Baxter MP, D'Astous JL. Proximal femoral resection-interposition arthroplasty: salvage hip surgery for the severely disabled child with cerebral palsy. J Pediatr Orthop 1986 Nov-Dec;6(6):681-5.
The treatment of spastic hip dislocation by proximal femoral resection-interposition arthroplasty (PFRIA) has not been popular because of previous unfavorable experience with Girdlestone-type resections. Since 1979, four severely disabled patients with cerebral palsy having five painful, spastic hip dislocations have undergone PFRIA at the Children's Hospital of Eastern Ontario (Ottawa, Ontario, Canada) by the technique described by Castle and Schneider. The preliminary follow-up shows no significant loss of motion, no bony ankylosis or impingement, no myositis ossificans, and no recurrence of pain. A comfortable sitting status was achieved within 3-6 weeks postoperatively. For a carefully selected group of severely disabled, spastic, nonambulatory patients with painful hip dislocation, we recommend this procedure over more complicated reconstructive procedures or arthrodesis.
Shanahan MD, Douglas DL, Sharrard WJ, Duckworth T, Betts R. The long-term results of the surgical management of paralytic pes cavus by soft tissue release and tendon transfer. Z Kinderchir 1985 Dec;40 Suppl 1:37-41.

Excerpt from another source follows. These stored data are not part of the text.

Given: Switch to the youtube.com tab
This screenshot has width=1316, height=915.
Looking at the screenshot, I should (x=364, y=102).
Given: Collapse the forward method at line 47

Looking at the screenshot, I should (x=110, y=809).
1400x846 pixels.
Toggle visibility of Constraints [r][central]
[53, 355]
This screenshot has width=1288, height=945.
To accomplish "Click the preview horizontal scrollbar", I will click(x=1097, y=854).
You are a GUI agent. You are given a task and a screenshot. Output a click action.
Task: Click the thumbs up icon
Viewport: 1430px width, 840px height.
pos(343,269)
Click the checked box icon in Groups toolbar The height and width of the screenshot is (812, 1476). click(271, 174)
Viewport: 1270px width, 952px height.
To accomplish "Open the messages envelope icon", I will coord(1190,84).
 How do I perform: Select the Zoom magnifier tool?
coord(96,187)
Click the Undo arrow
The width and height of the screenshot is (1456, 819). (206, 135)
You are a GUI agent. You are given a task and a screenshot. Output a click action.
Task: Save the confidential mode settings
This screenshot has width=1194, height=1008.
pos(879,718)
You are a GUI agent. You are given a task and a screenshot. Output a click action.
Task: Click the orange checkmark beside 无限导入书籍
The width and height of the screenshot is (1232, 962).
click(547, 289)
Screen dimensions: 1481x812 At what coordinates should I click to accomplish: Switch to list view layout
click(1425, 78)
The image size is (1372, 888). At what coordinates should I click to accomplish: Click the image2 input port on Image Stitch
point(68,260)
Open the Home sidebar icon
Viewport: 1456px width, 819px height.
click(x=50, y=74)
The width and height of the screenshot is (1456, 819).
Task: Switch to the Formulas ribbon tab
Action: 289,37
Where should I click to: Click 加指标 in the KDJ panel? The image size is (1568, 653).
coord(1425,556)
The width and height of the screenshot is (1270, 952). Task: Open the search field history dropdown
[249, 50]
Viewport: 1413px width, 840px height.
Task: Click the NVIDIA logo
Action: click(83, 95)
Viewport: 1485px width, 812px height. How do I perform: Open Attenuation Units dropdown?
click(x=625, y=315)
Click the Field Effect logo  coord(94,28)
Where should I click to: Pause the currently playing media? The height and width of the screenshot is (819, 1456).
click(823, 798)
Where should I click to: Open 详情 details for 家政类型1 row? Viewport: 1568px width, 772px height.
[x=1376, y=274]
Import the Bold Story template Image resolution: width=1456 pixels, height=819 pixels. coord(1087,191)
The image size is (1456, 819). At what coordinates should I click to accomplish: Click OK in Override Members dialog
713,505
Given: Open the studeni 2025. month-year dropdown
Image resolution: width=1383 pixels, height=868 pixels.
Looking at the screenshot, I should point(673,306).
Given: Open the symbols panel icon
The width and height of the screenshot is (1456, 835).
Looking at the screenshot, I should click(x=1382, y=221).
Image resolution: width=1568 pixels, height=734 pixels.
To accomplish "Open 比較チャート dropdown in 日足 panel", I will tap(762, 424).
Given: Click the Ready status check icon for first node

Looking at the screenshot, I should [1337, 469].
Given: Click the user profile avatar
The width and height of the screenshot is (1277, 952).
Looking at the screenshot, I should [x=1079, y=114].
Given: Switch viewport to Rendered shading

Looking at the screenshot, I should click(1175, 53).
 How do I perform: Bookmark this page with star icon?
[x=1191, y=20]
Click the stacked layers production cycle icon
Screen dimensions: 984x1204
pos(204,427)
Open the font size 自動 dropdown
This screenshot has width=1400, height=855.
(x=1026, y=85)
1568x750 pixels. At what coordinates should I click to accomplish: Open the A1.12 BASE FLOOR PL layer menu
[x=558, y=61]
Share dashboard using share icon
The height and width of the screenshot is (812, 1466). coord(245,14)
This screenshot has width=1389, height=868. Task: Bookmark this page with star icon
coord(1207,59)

Twenty-six patients with paralytic pes cavus were managed by early soft tissue correction and tendon transfer. Eighteen had spina bifida, 6 had peroneal muscular atrophy and two had cerebral palsy. The most frequent operations were flexor hallucis longus tenodesis, Girdlestone's flexor to extensor tendon transfer and plantar release. The indications for these procedures are discussed and the results presented, with particular reference to static and dynamic foot pressure studies performed at review. Follow-up averaged 5.2 years. Toe correction was found to be successful in most cases but plantar release failed in 55% of feet, with many progressing to fusion. Many failed feet had presented at an earlier age and it was felt that the initial procedures had delayed the need for bony correction thus minimising growth disturbance.